◆ What is needed
Your task is to restate word for word the line containing "[Payment Method] (418, 2549)" and each line that follows it in the listing, and only those.

[Opening Record extracts section]

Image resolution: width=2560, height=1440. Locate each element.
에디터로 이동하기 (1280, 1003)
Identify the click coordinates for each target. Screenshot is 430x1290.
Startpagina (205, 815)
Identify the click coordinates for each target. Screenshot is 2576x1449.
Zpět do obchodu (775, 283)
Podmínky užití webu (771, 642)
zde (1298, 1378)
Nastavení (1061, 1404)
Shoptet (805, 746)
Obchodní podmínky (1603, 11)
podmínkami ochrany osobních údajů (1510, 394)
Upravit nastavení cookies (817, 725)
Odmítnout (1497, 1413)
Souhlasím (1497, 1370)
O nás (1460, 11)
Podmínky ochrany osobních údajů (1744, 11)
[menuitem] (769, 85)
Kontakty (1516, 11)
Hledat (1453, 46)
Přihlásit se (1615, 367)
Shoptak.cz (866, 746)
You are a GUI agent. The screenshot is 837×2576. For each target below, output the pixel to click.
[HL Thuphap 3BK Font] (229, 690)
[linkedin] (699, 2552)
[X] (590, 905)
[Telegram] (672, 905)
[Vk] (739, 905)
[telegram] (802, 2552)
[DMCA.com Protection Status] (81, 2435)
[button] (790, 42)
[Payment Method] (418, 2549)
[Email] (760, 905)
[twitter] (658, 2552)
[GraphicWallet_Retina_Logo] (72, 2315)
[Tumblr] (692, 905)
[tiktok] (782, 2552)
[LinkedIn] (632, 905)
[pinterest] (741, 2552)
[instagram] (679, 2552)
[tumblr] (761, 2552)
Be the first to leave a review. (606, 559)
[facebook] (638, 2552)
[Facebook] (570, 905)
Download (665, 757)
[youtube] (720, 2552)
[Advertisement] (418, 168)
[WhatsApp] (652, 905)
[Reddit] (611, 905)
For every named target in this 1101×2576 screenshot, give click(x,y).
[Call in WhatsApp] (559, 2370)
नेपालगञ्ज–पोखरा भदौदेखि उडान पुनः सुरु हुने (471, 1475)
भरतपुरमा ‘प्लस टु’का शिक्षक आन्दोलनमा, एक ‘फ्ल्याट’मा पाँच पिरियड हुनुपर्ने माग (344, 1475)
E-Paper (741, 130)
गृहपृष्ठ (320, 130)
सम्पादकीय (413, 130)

[Closing Record extracts section]

◆ Answer to this task
[Payment Method] (418, 2549)
[Email] (760, 905)
[twitter] (658, 2552)
[GraphicWallet_Retina_Logo] (72, 2315)
[Tumblr] (692, 905)
[tiktok] (782, 2552)
[LinkedIn] (632, 905)
[pinterest] (741, 2552)
[instagram] (679, 2552)
[tumblr] (761, 2552)
Be the first to leave a review. (606, 559)
[facebook] (638, 2552)
[Facebook] (570, 905)
Download (665, 757)
[youtube] (720, 2552)
[Advertisement] (418, 168)
[WhatsApp] (652, 905)
[Reddit] (611, 905)
For every named target in this 1101×2576 screenshot, give click(x,y).
[Call in WhatsApp] (559, 2370)
नेपालगञ्ज–पोखरा भदौदेखि उडान पुनः सुरु हुने (471, 1475)
भरतपुरमा ‘प्लस टु’का शिक्षक आन्दोलनमा, एक ‘फ्ल्याट’मा पाँच पिरियड हुनुपर्ने माग (344, 1475)
E-Paper (741, 130)
गृहपृष्ठ (320, 130)
सम्पादकीय (413, 130)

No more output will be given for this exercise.